PostPosted: Tue May 30, 2006 11:33 am
by nikonsean
Has anyone noticed that the RF460 is now dis-continued. I need a replacement and am having a devil of a time finding which new box will fit best.

Has anyone tried to replace the RF460 with a newer piece?

PostPosted: Fri Aug 04, 2006 8:53 am
by Guest
Seems like nobody uses this Forum anymore, but hopefully someone will read this anyway:
I have a problem with my spinnaker halyard. It runs through a lance cleat on the mast and back to a cleat on the cabin top. The problem is that after hoisting, the line hockles (twists itself into knots) terribly. No amount of flaking seems to get the line straightened out enough to come down cleanly, though trailing it behind the boat helps some (no ideal in a race situation).
I have tried three different halyards (stiff line, soft line, etc) and with and without a swiveling shackle. I have tried having the turning block fixed or free. Nothing seems to help. Have never even run a messenger line (always connect old and new halyards directly when replacing) so I can't see how the halyards could have gotten twisted in the mast. Seems to go up just fine (no friction). Have also replaced the sheave box (several years back).
Has anyone else had this problem? If so, what was the fix?

[Posted by: Chris Morlan
]

PostPosted: Sun Aug 06, 2006 9:31 pm
by derek_jackson
You're right Chris, it's too bad nobody uses this forum anymore. I've never had the problem with the halyard so I guess I'm no help....
DJ

PostPosted: Sat Aug 12, 2006 2:27 pm
by nikonsean
Chris,

I have a similiar setup to you but haven't seen the problem with hockles. I use 6mm Crystaline. We often throw the free end in the water prior to dousing to slow the fall of the kite as well as keep the line running freely.

Sean

PostPosted: Mon Aug 14, 2006 9:47 am
by thomas_arj
Quote: "It runs through a lance cleat on the mast and back to a cleat on the cabin top."
Chris, do you have to uncleat twice to douse the chute?
We only use the cleat on the mast and drop the halyard in the cabin. When dropping the chute we always have someone guiding the halyard. When sailing shorthanded this can also be done by the helmsman. Even in racing condition it helps us to have uncomplicated mark roundings.
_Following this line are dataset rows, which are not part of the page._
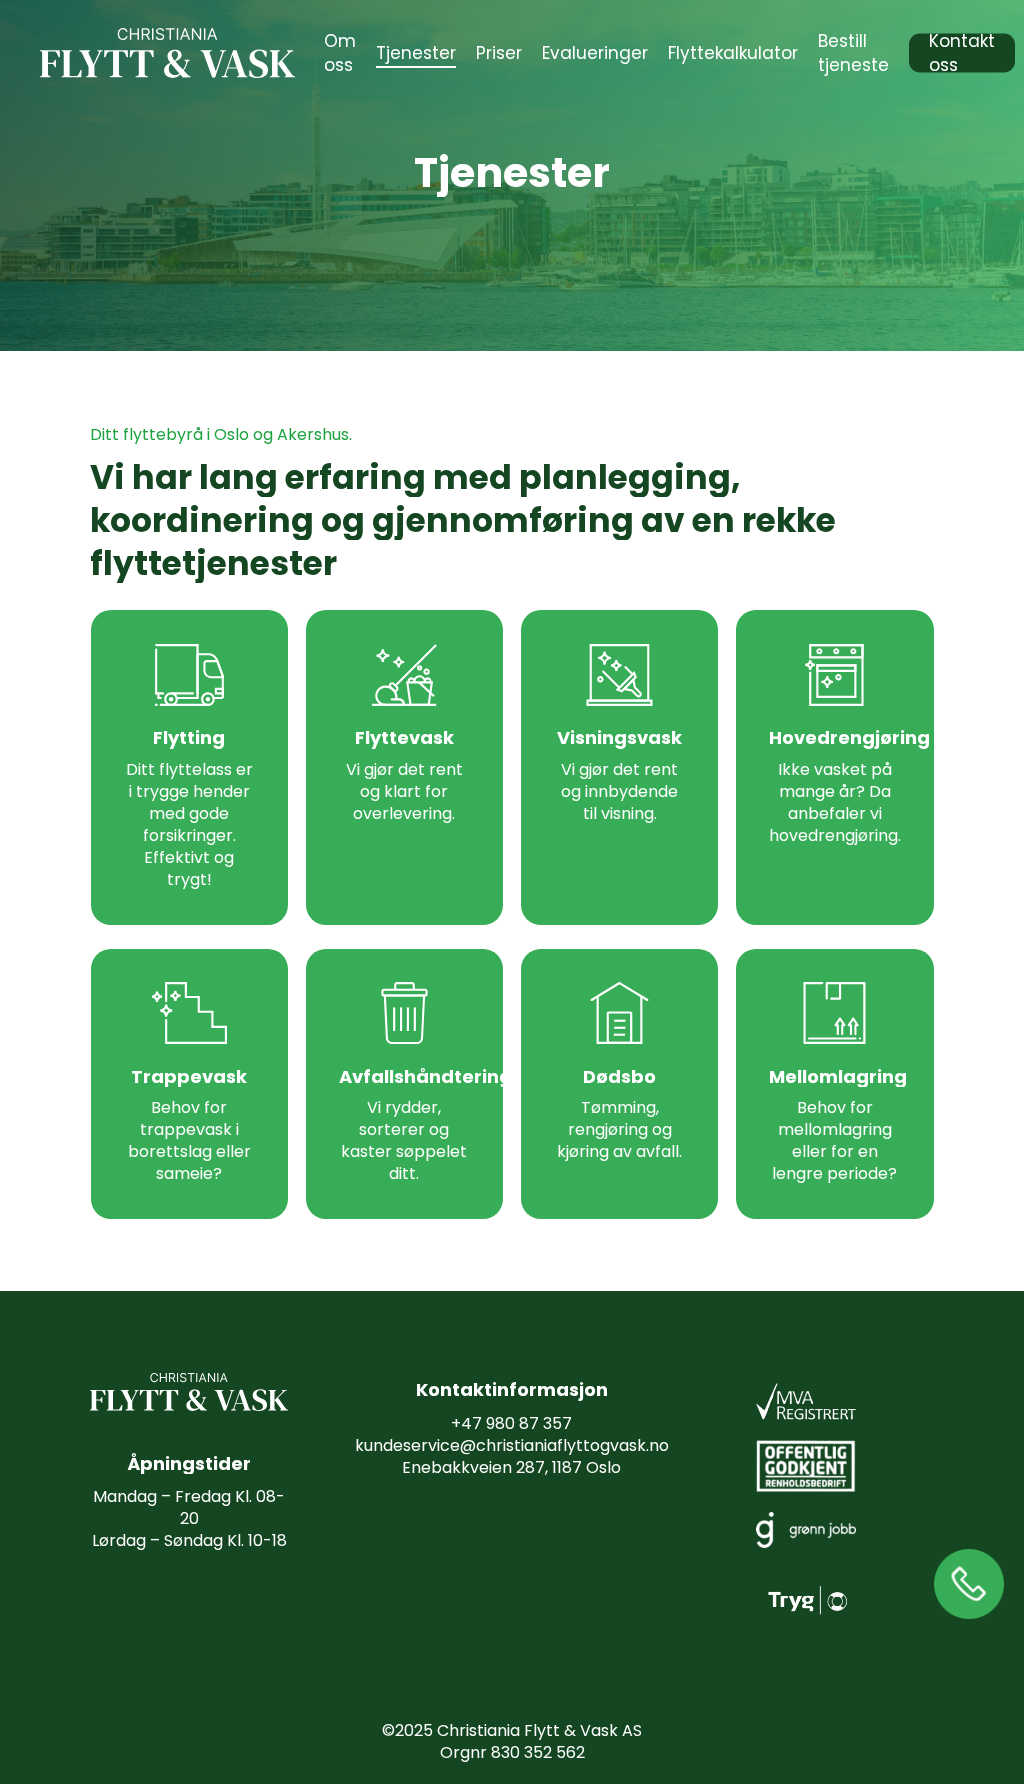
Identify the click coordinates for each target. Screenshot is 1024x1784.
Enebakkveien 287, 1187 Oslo (511, 1467)
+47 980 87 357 (511, 1423)
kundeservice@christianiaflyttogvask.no (512, 1445)
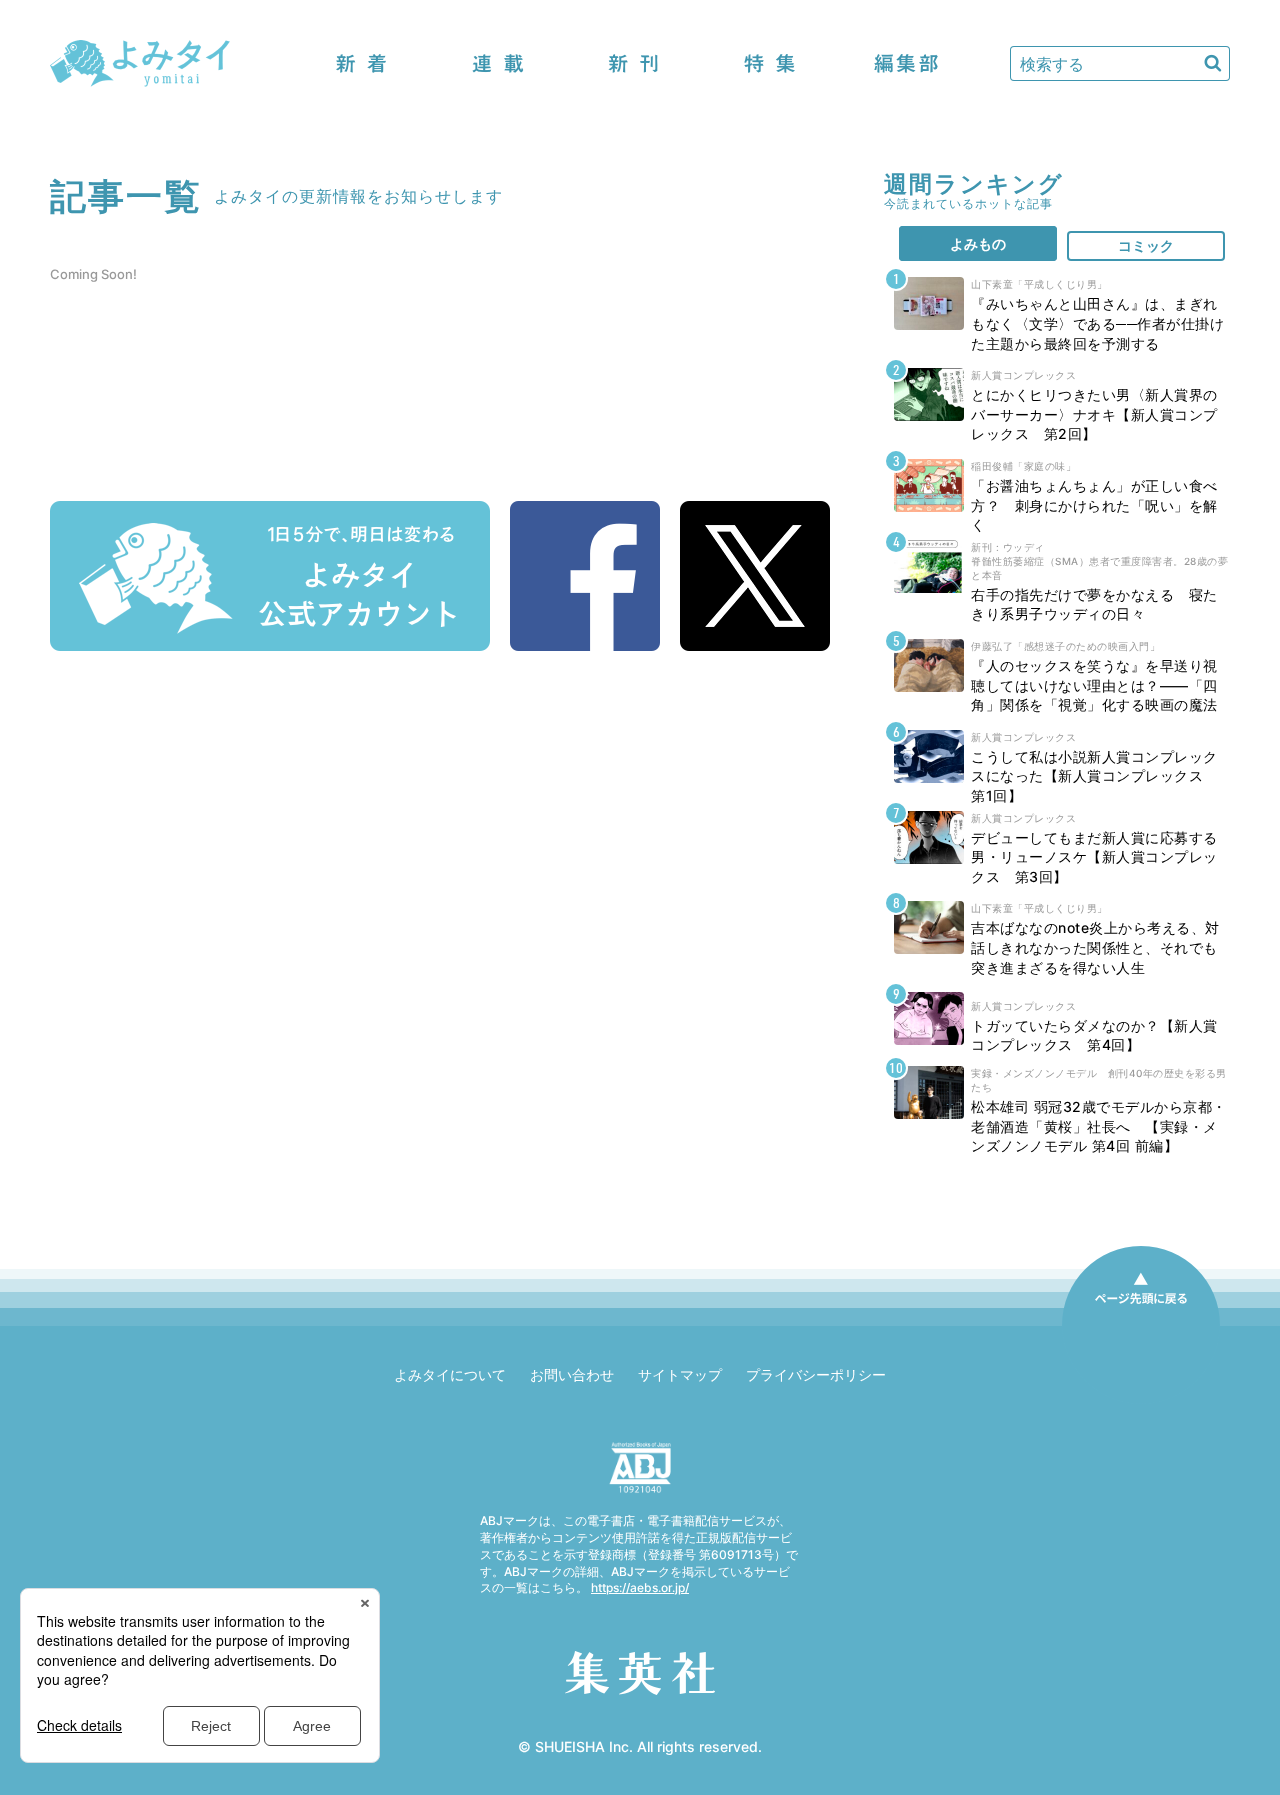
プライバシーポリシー (816, 1374)
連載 (498, 63)
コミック (1146, 245)
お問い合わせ (572, 1374)
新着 (362, 63)
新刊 (634, 63)
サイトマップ (680, 1374)
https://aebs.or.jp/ (640, 1587)
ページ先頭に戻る (1141, 1325)
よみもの (978, 243)
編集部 (906, 63)
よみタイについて (450, 1374)
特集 (770, 63)
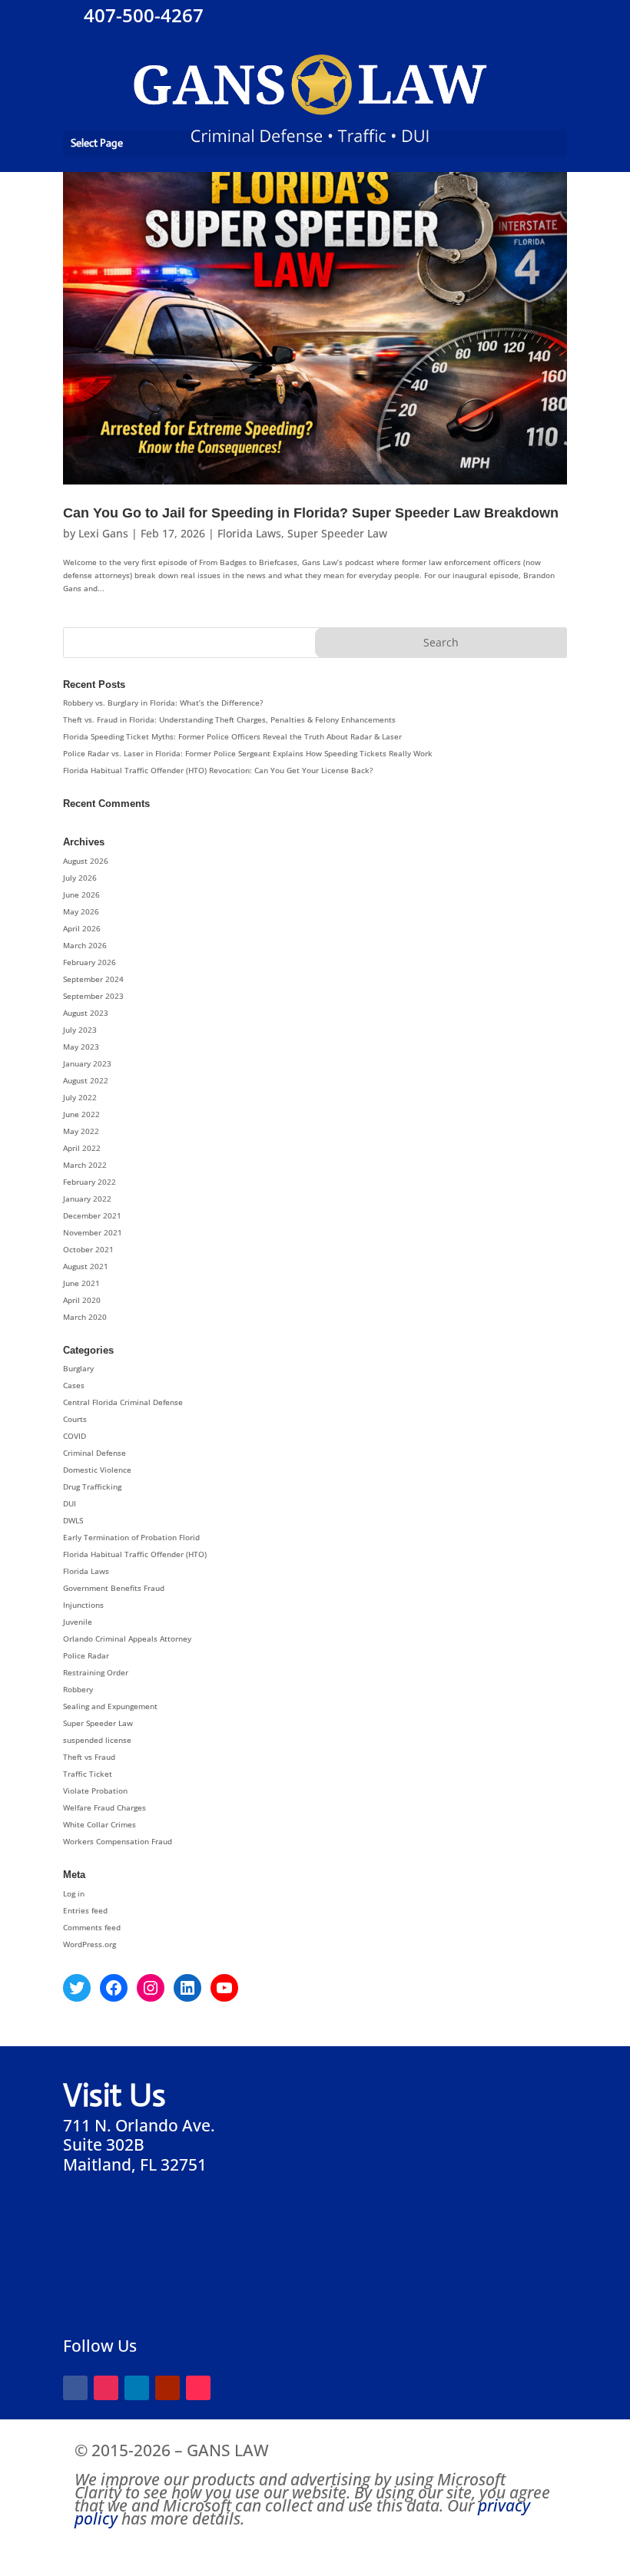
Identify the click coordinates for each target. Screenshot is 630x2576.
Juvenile (77, 1621)
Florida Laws (249, 533)
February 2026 (89, 962)
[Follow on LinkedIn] (136, 2388)
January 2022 (87, 1198)
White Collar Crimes (99, 1824)
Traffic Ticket (87, 1773)
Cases (74, 1385)
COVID (74, 1435)
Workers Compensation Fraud (117, 1841)
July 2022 (80, 1097)
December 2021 (92, 1215)
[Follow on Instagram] (106, 2388)
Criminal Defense (94, 1452)
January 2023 (87, 1063)
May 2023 (81, 1046)
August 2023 (85, 1012)
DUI (69, 1503)
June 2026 (81, 894)
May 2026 (81, 911)
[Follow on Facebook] (75, 2388)
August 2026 (85, 860)
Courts (75, 1419)
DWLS (73, 1520)
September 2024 (93, 979)
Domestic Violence (97, 1469)
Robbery (78, 1689)
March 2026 (85, 945)
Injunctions (83, 1604)
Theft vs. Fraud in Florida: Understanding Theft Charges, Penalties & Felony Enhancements (229, 719)
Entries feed (85, 1910)
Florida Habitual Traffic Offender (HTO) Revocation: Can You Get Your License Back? (218, 770)
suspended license (97, 1739)
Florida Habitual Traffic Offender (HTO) (135, 1554)
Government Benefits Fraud (113, 1587)
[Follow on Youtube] (167, 2388)
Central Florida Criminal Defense (123, 1402)
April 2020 (82, 1300)
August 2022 (85, 1080)
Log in (74, 1893)
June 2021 (81, 1283)
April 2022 (82, 1148)
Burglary (78, 1368)
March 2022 (85, 1164)
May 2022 (81, 1131)
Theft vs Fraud (89, 1756)
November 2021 (92, 1232)
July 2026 (80, 877)
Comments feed (92, 1927)
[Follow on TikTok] (198, 2388)
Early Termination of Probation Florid (131, 1537)
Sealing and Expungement (110, 1706)
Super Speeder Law (337, 533)
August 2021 (85, 1266)
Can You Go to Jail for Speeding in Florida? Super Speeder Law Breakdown (311, 513)
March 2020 (85, 1316)
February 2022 (89, 1181)
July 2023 (80, 1029)
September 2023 (93, 995)
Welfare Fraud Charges (104, 1807)
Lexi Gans (103, 533)
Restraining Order (95, 1672)
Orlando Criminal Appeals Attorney (127, 1638)
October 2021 (88, 1249)
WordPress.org (89, 1944)
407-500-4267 (141, 15)
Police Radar (86, 1655)
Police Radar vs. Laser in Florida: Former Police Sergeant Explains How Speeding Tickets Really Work (248, 753)
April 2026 (82, 928)
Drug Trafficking (92, 1486)
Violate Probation (95, 1790)
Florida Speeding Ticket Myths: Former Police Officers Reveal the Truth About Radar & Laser (232, 736)
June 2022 (81, 1114)
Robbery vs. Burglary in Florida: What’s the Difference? (163, 702)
PostPosted: Mon Aug 14, 2006 5:54 pm
by Guest
Lance cleat only holds the halyard until the slack is removed and the cabin top cleat is in use, at which time the lance cleat is uncleated. Our current technique involves flaking the tail with a bit of tension on it, which seems to reduce the hockling dramatically.

[Posted by: Chris Morlan
]

PostPosted: Thu Oct 05, 2006 12:20 pm
by jackal
We have no problems with the spin halyard. It isn't led aft, but simply has a double clam cleat where it exits the mast. Its really simple. Hoist through the grippers - it goes up very smoothly - and douse by yanking it out of the clams. The halyard never gets snarled. (Now we just have to manage not to broach all the time!). I guess 'less is more' on a J80. Mine has nothing by way of creature comfort. The jib halyard is held by a clam cleat as well - although I am thinking of changing that as I cant get a really tight tension. However, the backstay sorts that in a blow.